- Born: Javahir Allahverdi gizi Isgandarova 3 March 1914 Tbilisi, Georgia
- Died: 4 October 2003 (aged 89) Baku, Azerbaijan
- Occupation: actress
- Spouse: Aliagha Aghayev

= Javahir Isgandarova =

Azerbaijani stage actress

Javahir Allahverdi gizi Isgandarova, also known as Javahir Isgandarova (Cəvahir İsgəndərova; 3 March 1914, Tbilisi – 4 October 2003, Baku) was an Azerbaijani theater actress, Honored Artist of the Azerbaijan SSR (1954). She was one of the founders of the Azerbaijan State Theater of Young Spectators in Baku.

== Life and career ==
Javahir Isgandarova was born on 3 March 1914 in Tbilisi. She studied at a girls’ school in Baku and from an early age was a member of a drama club. In 1927, Isgandarova played the role of Anna in the performance “Storm” by Latif Karimli. From that day, her career was connected with the Theater of Young Spectators where she was one of the founders.

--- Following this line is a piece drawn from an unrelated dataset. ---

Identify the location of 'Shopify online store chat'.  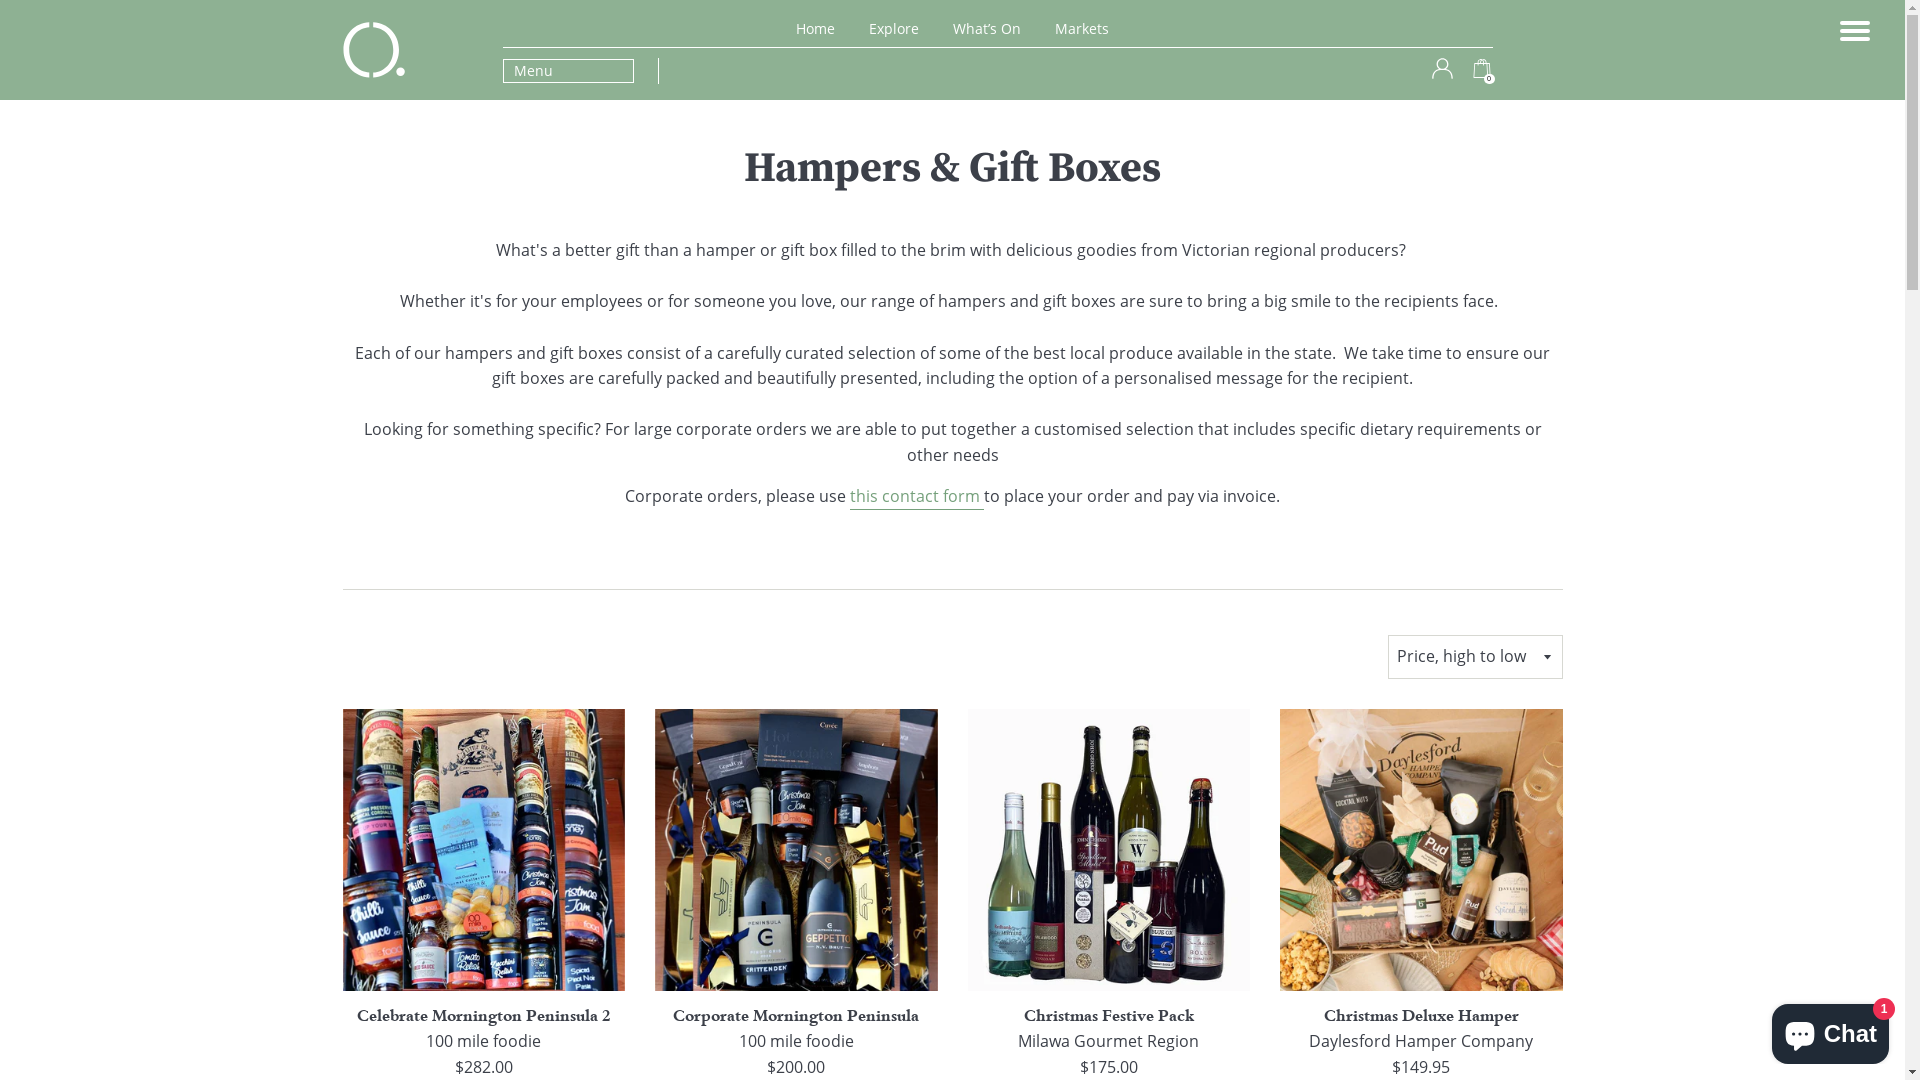
(1830, 1029).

Isgandarova was married to People's Artist of the Azerbaijan SSR, actor Aliagha Aghayev. The couple had two children, a son and a daughter. After the birth of children Isgandarova left theater to take care of her family. Her son Vagif Agayev worked as a director at the Musical Theater for a long time.

Javahir Isgandarova died on 4 October 2003 in Baku.